McDonnell’s actions were anything but wise, and the scandal that erupted when they were found out rightly tarnished his political career. But if making introductions or asking government officials to consider aid to, or business with, someone he was connected to without actually exerting influence to secure those advantages is corruption, how is a Congressman supposed to act on behalf of a constituent? How is a state legislator supposed to attempt to steer a constituent through bureaucratic red tape? How is a city councilman supposed to help with zoning restrictions that don’t make sense?
The answer to this, of course, is that the Congressman, state legislator, or city councilman simply ought to be a Democrat, and a friend of Obama’s, and there will then be no problem with whatever actions he might take for whatever consideration he exacts out of those he helps.
Even the New York Times, whose treatment of McDonnell during his ordeal hasn’t been especially friendly, reported that based on the oral arguments in the case on Wednesday he’s likely to prevail.

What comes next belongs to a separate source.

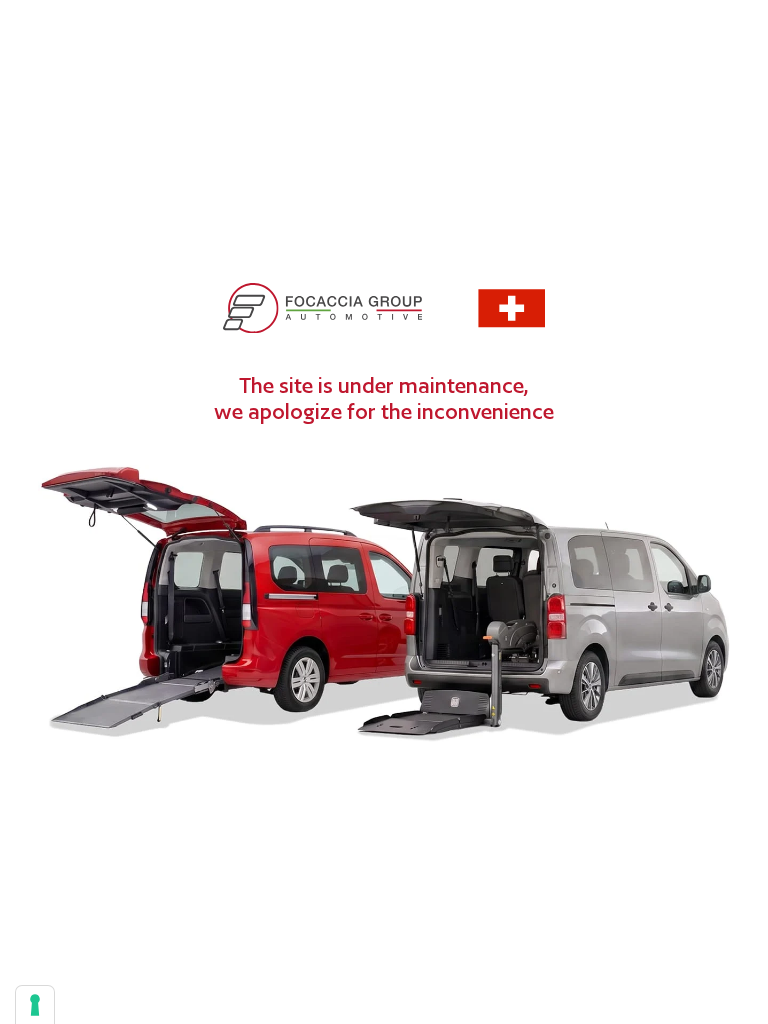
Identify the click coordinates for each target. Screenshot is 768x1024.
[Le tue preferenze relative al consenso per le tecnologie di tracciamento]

And if he does, he’ll be able to recite the famous question asked by former Reagan Labor Secretary Raymond Donovan, who after being acquitted on charges of fraud and larceny in 1987 asked, “Which office do I go to get my reputation back?”
McDonnell might not deserve such redemption. But it’s high time we recognized the atrocious injustice of this administration and the abuse of power it has inflicted on the American people.
And should fortune smile on us and deliver the Democrats out of power next year, we should insist on a reckoning for that abuse of power.